On Identity in The Hatmaker’s Wife

The first time I read this play, I thought I was a bad Jew. I recognized a lot of the general allusions that the show makes to golems and to “the anniversary of dead people day,” but could not reconcile the play’s interpretation of them with what I knew. I thought this meant that I just didn’t know enough about Judaism and that with a little bit of research things would fall into place and I’d learn about golems of life and death and some obscure Jewish holiday honoring the dead.

I was wrong. The more research I did, the more confused I became. I was right that Jewish myths don’t portray golems the same way Lauren Yee does and that I was not forgetting a holiday I never learned about in Hebrew School. And for a while, I was frustrated with the play. I couldn’t understand why these inaccuracies existed and why Yee wrote them into the play. But then I looked up from my research and read the play again and went to a rehearsal. And I realized I didn’t care about the inaccuracies because they don’t matter. In the world of this play, golems are different than they are in our world; these ambiguously Jewish characters celebrate this ambiguous dead people day. And it works. I remembered the other emotions I felt the first time I read the play, the way that it affected me and how the ending made me cry. And I stopped worrying so much about the particulars.

Considering the play never identifies the characters as anything other than “quasi-Eastern European,” The Hatmaker’s Wife talks a lot about other facets of identity: about the relative importance of names and who makes up a family. Only one character in the play is listed by their first name (Gabe). Every other character is called either their last name (Hetchman, Meckel) or a vague title (Voice, Wall, Golem, Hetchman’s Wife). What does it mean for them to not have been given names? Do they have names at all? While for characters like Golem and Wall that may be a complicated question (or, conversely, there could be very simple answers), for Voice and Hetchman’s Wife their lack of a name is crucial to their identities. The question of Hetchman’s Wife’s name makes its way into the play, but Voice’s lack of a name is never mentioned; no one calls her by any name at all, she’s simply never addressed. Why does she not have a name, but Gabe does? Why, of all the non-name titles or nouns that she could have been referred to as, did Yee choose “Voice”?

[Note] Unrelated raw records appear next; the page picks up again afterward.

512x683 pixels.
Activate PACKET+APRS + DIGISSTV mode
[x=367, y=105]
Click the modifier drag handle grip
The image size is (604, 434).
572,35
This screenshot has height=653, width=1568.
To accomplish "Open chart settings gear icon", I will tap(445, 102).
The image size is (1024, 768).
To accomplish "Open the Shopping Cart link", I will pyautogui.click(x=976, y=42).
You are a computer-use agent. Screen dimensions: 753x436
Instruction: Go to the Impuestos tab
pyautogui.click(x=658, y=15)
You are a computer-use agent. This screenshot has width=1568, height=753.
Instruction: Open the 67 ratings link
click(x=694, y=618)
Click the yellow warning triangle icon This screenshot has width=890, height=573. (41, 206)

We learn a fair amount about the breakdown of the character’s families. Gabe has a traditional family life and is expecting to continue down that path with his loving girlfriend. Voice has her adoptive parents, though their relationship seems complicated, and she has Gabe, though she doesn’t consider him to be family in the way that he thinks of her. What does this tell us about each of these characters, and does it connect at all to their (lack of) name? Does Voice not have a name because she doesn’t have a traditional nuclear family? Gabe is the only one with a first name and he has the most straightforward family. The play tells us that family is important, and we need people to love us, so perhaps they are the ones who tell us, and make us, who we are.

Once I was able to step back and stop looking at this play through the lens of my own identity, I was able to start thinking more about the rest of who these characters are. Not just their possible religion, but the bonds that may or may not tie them together and how that shapes them. I could take in the rest of the play and its messages of the importance of love and connection. Sometimes art and what it tells us and makes us feel is more important than hard facts and The Hatmaker’s Wife reminded me of that.